REQUIRED ACTION: Set it all down exactly, every record and every line.

SUPPLIED MATERIAL:
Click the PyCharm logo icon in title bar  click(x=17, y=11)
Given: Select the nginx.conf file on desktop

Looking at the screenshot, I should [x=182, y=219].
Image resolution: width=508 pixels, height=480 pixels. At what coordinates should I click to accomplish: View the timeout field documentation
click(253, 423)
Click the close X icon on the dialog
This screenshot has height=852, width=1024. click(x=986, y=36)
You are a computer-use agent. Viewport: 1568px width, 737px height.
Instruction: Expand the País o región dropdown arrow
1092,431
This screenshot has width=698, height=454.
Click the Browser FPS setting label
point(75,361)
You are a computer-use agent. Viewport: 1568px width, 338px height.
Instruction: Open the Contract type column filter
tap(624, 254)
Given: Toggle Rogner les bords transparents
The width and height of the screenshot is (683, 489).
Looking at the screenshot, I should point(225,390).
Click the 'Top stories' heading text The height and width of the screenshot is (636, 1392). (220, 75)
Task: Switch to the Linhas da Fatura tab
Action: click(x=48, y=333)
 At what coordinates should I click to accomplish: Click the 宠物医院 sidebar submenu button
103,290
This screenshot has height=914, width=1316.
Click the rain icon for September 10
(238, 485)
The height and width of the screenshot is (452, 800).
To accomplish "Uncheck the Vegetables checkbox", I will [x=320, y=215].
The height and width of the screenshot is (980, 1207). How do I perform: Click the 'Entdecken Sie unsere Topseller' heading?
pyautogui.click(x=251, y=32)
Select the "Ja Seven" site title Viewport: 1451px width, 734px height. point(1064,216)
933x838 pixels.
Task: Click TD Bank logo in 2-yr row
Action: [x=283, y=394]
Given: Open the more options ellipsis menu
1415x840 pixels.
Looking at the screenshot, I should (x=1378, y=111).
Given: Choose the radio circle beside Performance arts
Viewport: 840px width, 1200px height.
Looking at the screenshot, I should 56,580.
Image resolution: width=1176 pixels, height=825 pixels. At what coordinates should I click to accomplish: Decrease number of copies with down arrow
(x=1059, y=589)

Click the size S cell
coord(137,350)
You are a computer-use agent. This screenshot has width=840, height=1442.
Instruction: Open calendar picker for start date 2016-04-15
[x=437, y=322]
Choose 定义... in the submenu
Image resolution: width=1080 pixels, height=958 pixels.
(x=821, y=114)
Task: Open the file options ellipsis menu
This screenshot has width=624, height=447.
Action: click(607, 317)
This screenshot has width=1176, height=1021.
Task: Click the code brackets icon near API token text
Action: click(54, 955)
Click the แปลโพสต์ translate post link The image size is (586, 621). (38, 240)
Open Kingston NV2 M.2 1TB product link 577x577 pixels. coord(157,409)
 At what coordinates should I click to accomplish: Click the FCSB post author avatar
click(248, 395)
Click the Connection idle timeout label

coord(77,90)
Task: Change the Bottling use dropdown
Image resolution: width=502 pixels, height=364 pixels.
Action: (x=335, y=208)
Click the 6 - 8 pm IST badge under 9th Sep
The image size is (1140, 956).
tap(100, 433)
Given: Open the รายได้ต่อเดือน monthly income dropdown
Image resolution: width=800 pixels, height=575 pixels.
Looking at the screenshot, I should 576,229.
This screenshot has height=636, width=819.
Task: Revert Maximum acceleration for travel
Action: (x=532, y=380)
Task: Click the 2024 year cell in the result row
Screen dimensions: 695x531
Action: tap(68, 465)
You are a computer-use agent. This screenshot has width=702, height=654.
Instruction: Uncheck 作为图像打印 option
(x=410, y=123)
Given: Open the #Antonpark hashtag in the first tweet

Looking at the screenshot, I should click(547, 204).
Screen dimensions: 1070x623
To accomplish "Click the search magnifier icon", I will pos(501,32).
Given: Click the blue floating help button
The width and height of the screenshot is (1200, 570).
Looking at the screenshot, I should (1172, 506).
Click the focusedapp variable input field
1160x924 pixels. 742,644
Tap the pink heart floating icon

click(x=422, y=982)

SOLUTION TO THIS TASK:
Click the PyCharm logo icon in title bar  click(x=17, y=11)
Given: Select the nginx.conf file on desktop

Looking at the screenshot, I should [x=182, y=219].
Image resolution: width=508 pixels, height=480 pixels. At what coordinates should I click to accomplish: View the timeout field documentation
click(253, 423)
Click the close X icon on the dialog
This screenshot has height=852, width=1024. click(x=986, y=36)
You are a computer-use agent. Viewport: 1568px width, 737px height.
Instruction: Expand the País o región dropdown arrow
1092,431
This screenshot has width=698, height=454.
Click the Browser FPS setting label
point(75,361)
You are a computer-use agent. Viewport: 1568px width, 338px height.
Instruction: Open the Contract type column filter
tap(624, 254)
Given: Toggle Rogner les bords transparents
The width and height of the screenshot is (683, 489).
Looking at the screenshot, I should point(225,390).
Click the 'Top stories' heading text The height and width of the screenshot is (636, 1392). (220, 75)
Task: Switch to the Linhas da Fatura tab
Action: click(x=48, y=333)
 At what coordinates should I click to accomplish: Click the 宠物医院 sidebar submenu button
103,290
This screenshot has height=914, width=1316.
Click the rain icon for September 10
(238, 485)
The height and width of the screenshot is (452, 800).
To accomplish "Uncheck the Vegetables checkbox", I will [x=320, y=215].
The height and width of the screenshot is (980, 1207). How do I perform: Click the 'Entdecken Sie unsere Topseller' heading?
pyautogui.click(x=251, y=32)
Select the "Ja Seven" site title Viewport: 1451px width, 734px height. point(1064,216)
933x838 pixels.
Task: Click TD Bank logo in 2-yr row
Action: [x=283, y=394]
Given: Open the more options ellipsis menu
1415x840 pixels.
Looking at the screenshot, I should (x=1378, y=111).
Given: Choose the radio circle beside Performance arts
Viewport: 840px width, 1200px height.
Looking at the screenshot, I should 56,580.
Image resolution: width=1176 pixels, height=825 pixels. At what coordinates should I click to accomplish: Decrease number of copies with down arrow
(x=1059, y=589)

Click the size S cell
coord(137,350)
You are a computer-use agent. This screenshot has width=840, height=1442.
Instruction: Open calendar picker for start date 2016-04-15
[x=437, y=322]
Choose 定义... in the submenu
Image resolution: width=1080 pixels, height=958 pixels.
(x=821, y=114)
Task: Open the file options ellipsis menu
This screenshot has width=624, height=447.
Action: click(607, 317)
This screenshot has width=1176, height=1021.
Task: Click the code brackets icon near API token text
Action: click(54, 955)
Click the แปลโพสต์ translate post link The image size is (586, 621). (38, 240)
Open Kingston NV2 M.2 1TB product link 577x577 pixels. coord(157,409)
 At what coordinates should I click to accomplish: Click the FCSB post author avatar
click(248, 395)
Click the Connection idle timeout label

coord(77,90)
Task: Change the Bottling use dropdown
Image resolution: width=502 pixels, height=364 pixels.
Action: (x=335, y=208)
Click the 6 - 8 pm IST badge under 9th Sep
The image size is (1140, 956).
tap(100, 433)
Given: Open the รายได้ต่อเดือน monthly income dropdown
Image resolution: width=800 pixels, height=575 pixels.
Looking at the screenshot, I should 576,229.
This screenshot has height=636, width=819.
Task: Revert Maximum acceleration for travel
Action: (x=532, y=380)
Task: Click the 2024 year cell in the result row
Screen dimensions: 695x531
Action: tap(68, 465)
You are a computer-use agent. This screenshot has width=702, height=654.
Instruction: Uncheck 作为图像打印 option
(x=410, y=123)
Given: Open the #Antonpark hashtag in the first tweet

Looking at the screenshot, I should click(547, 204).
Screen dimensions: 1070x623
To accomplish "Click the search magnifier icon", I will pos(501,32).
Given: Click the blue floating help button
The width and height of the screenshot is (1200, 570).
Looking at the screenshot, I should (1172, 506).
Click the focusedapp variable input field
1160x924 pixels. 742,644
Tap the pink heart floating icon

click(x=422, y=982)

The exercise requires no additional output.